Les Chroniques de Sire Jean Froissart/Livre I, Partie II/Chapitre CXCII

Texte établi par J. A. C. Buchon (Ip. 493-494).

CHAPITRE CXCII.


Comment le sire de Beaumanoir vint en l’ost du comte de Montfort pour traiter de la paix ; et des paroles qui furent entre lui et messire Jean Chandos.

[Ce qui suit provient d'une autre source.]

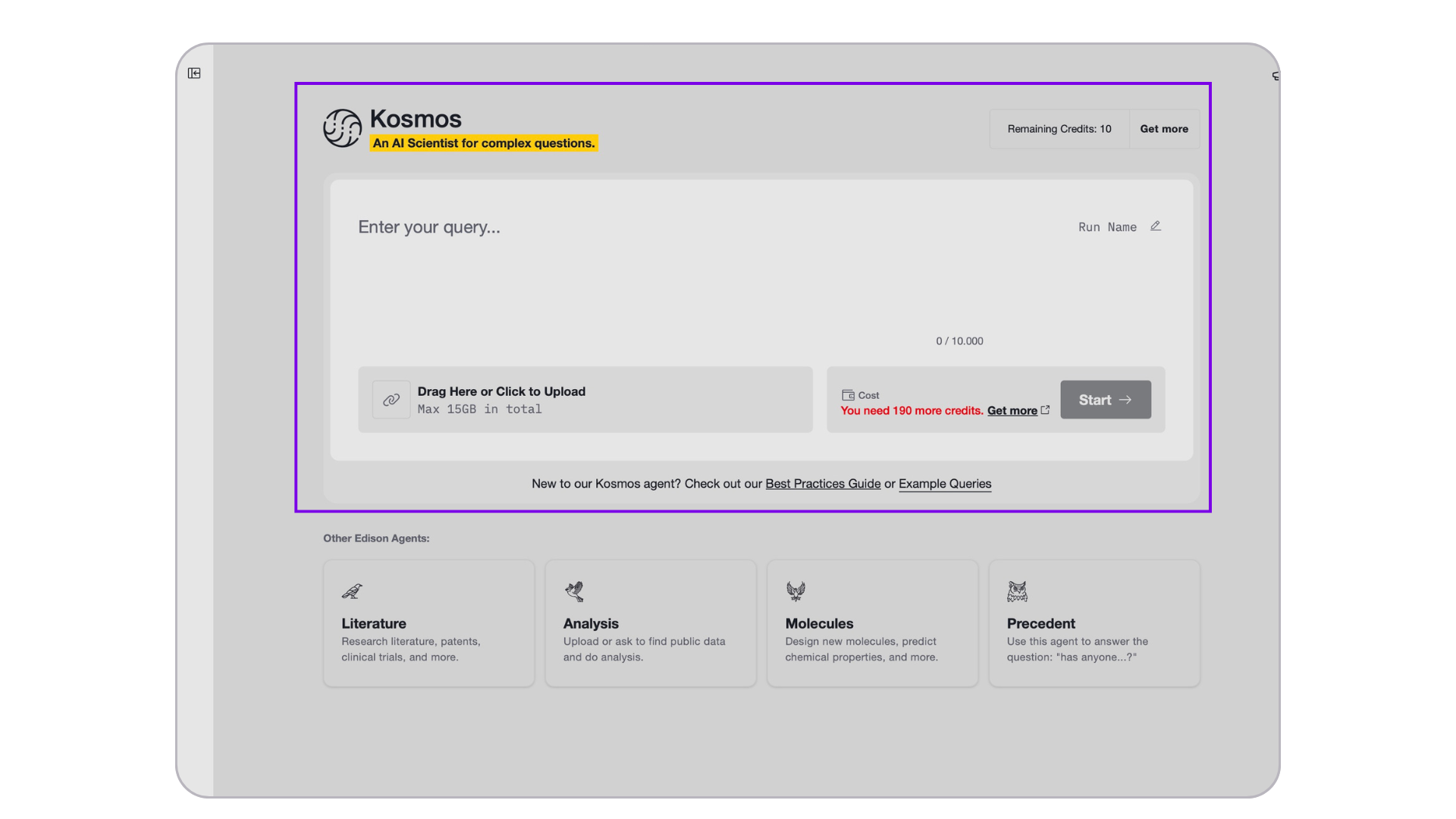Click the link attachment upload icon

(391, 400)
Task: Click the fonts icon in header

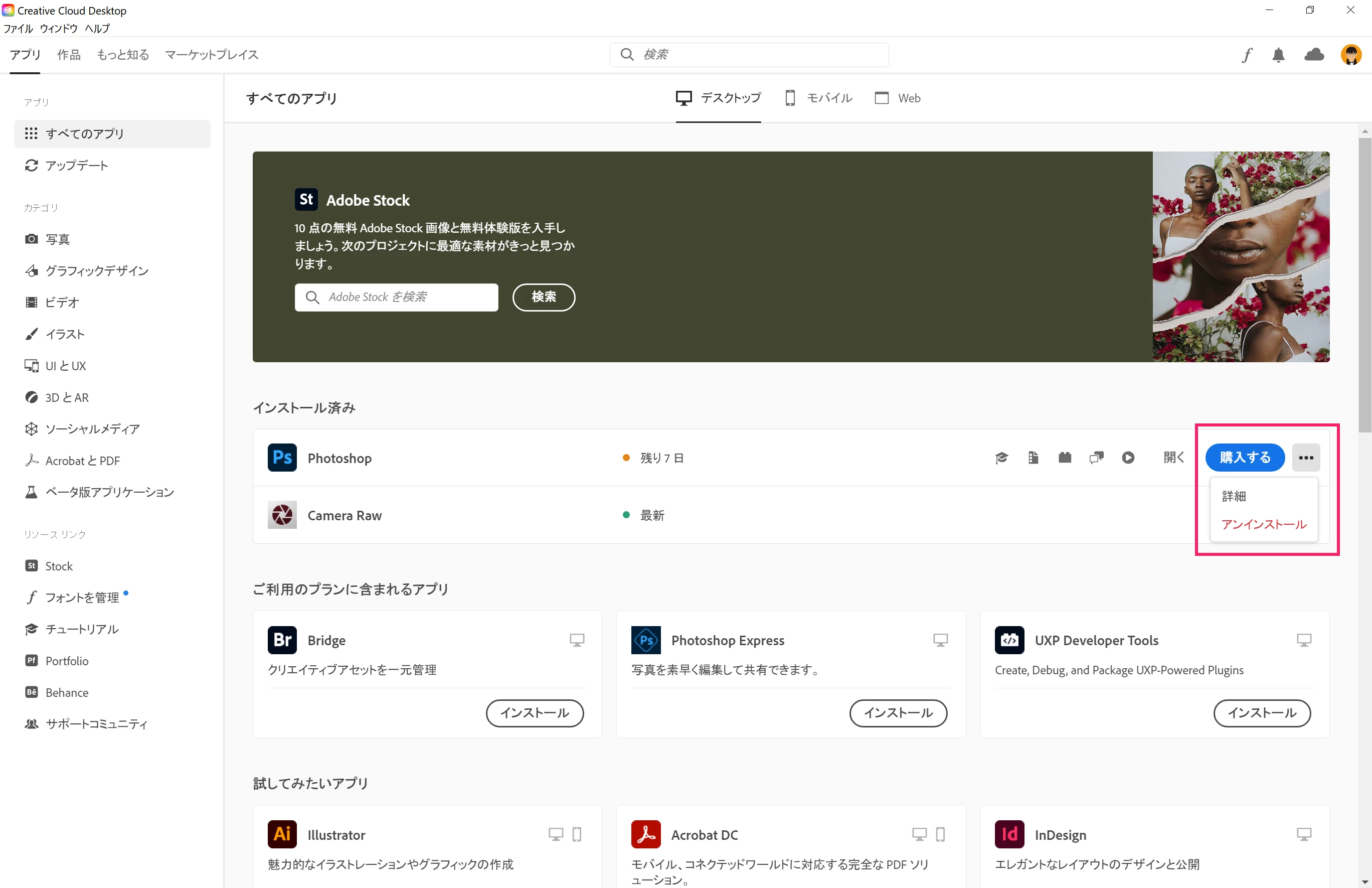Action: [1247, 55]
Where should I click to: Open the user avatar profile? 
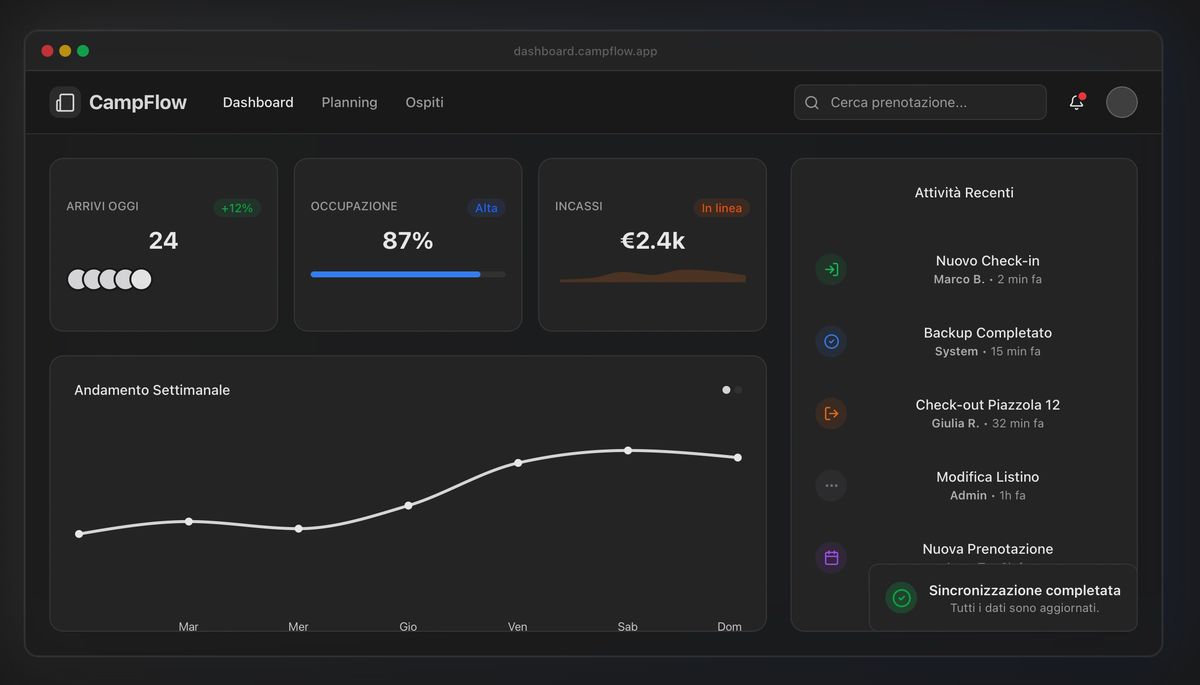(x=1121, y=102)
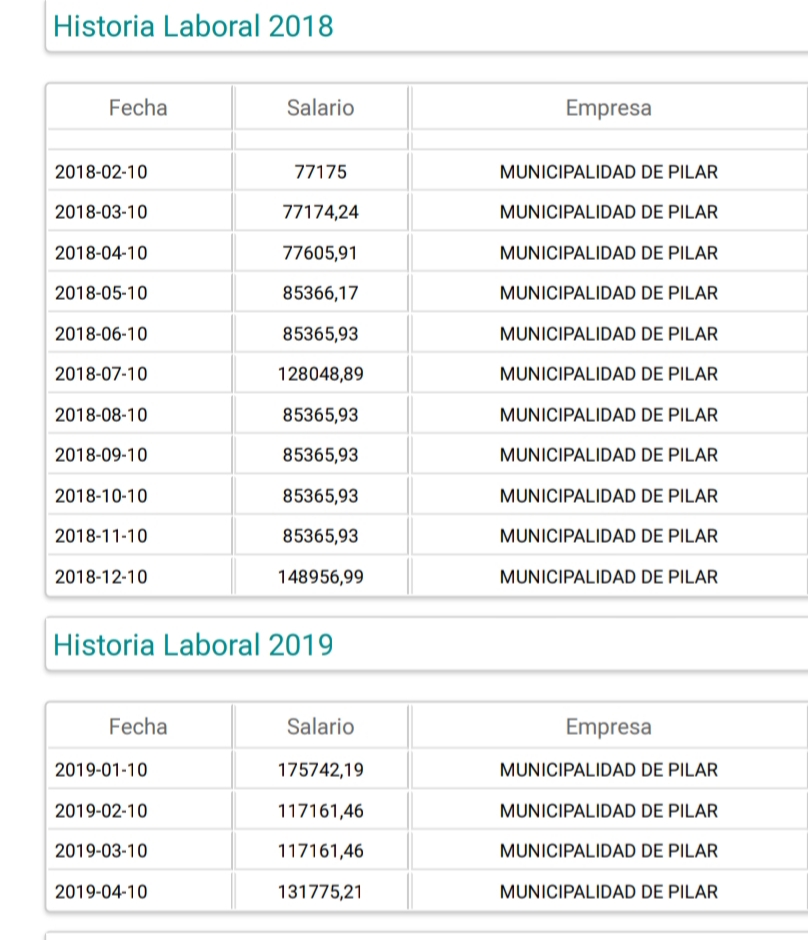Select the salary value 77174,24
The width and height of the screenshot is (808, 940).
(320, 212)
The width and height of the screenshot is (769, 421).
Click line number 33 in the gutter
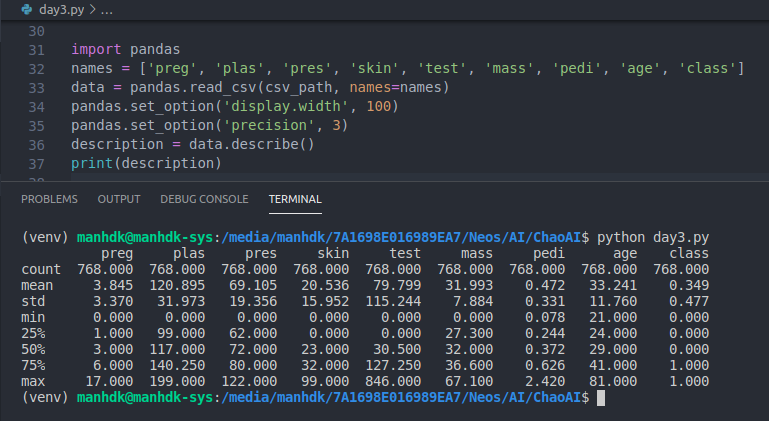(38, 87)
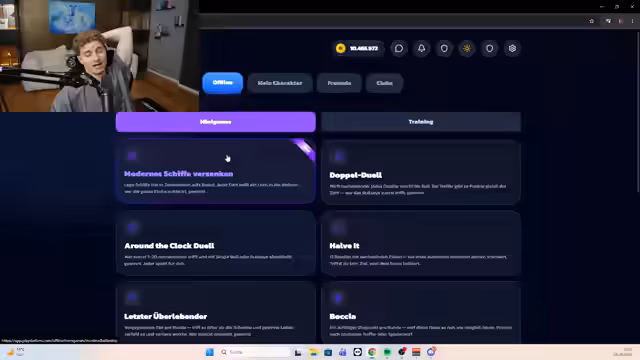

Quand ce vint le dimanche au matin, chacun en son ost se appareilla, vêtit et arma. Si dit-on plusieurs messes en l’ost de messire Charles de Blois, et se communièrent ceux qui voulurent. Aussi firent-ils en telle manière en l’ost du comte de Montfort. Un petit après soleil levant, se retraist chacune en sa bataille et en son arroy, ainsi qu’ils avoient été le jour devant. Assez tôt après, revint le sire de Beaumanoir qui portoit les traités, et qui volontiers les eût accordés s’il eût pu ; et s’en vint premier, en chevauchant, devant monseigneur Jean Chandos, qui issit de sa bataille si très tôt comme il le vit venir, et laissa le comte de Montfort, qui de-lez lui étoit, et s’en vint sur les champs parler à lui. Quand le sire de Beaumanoir le vit, il le salua moult hautement, et lui dit : « Messire Jean Chandos, je vous prie, pour Dieu, que nous mettions à accord ces deux seigneurs ; car ce seroit trop grand’pitié si tant de bonnes gens comme il y a ci, se combattoient pour leurs opinions soutenir. » Adonc répondit messire Jean Chandos tout au contraire des paroles qu’il avoit mises avant la nuit devant, et dit : « Sire de Beaumanoir, je vous avise que vous ne chevauchiez mais huy plus avant ; car nos gens disent que si ils vous peuvent enclorre entre eux, ils vous occiront : avecques tout ce, dites à monseigneur Charles de Blois que, comment qu’il en avienne, monseigneur Jean de Montfort se veut combattre et issir de tous traités de paix et d’accord, et dit ainsi que aujourd’hui il demeurera duc de Bretagne, ou il mourra en la place. » Quand le sire de Beaumanoir entendit messire Jean Chandos ainsi parler, si s’enfelonnit et fut moult courroucé, et dit : « Chandos, Chandos, ce n’est mie l’intention de monseigneur, qu’il n’ait plus grand’volonté de combattre que monseigneur Jean de Montfort ; et aussi ont toutes nos gens. » À ces paroles, il s’en partit sans plus rien dire, et retourna devers monseigneur Charles de Blois et les barons de Bretagne qui l’attendoient

D’autre part, messire Jean Chandos se retraist devers le comte de Montfort, qui lui demanda : « Comment va la besogne ? Que dit notre adversaire ? » — « Que il dit ? répondit messire Jean Chandos : Il vous mande par le seigneur de Beaumanoir, qui tantôt se part de ci, qu’il se veut combattre, comment qu’il soit, et demeurera duc de Bretagne aujourd’hui, ou il demeurera en la place. » Et cette réponse dit adonc messire Jean Chandos, pour encourager plus encore son dit maître et seigneur le comte de Montfort : et fut la fin de la parole messire Jean Chandos qu’il dit : « Or, regardez que vous en voulez faire, si vous voulez combattre ou non. » — « Par monseigneur saint George ! dit le comte de Montfort, oil ; et Dieu veuille aider au droit : faites avant passer nos bannières et nos archers. » Et ils se passèrent.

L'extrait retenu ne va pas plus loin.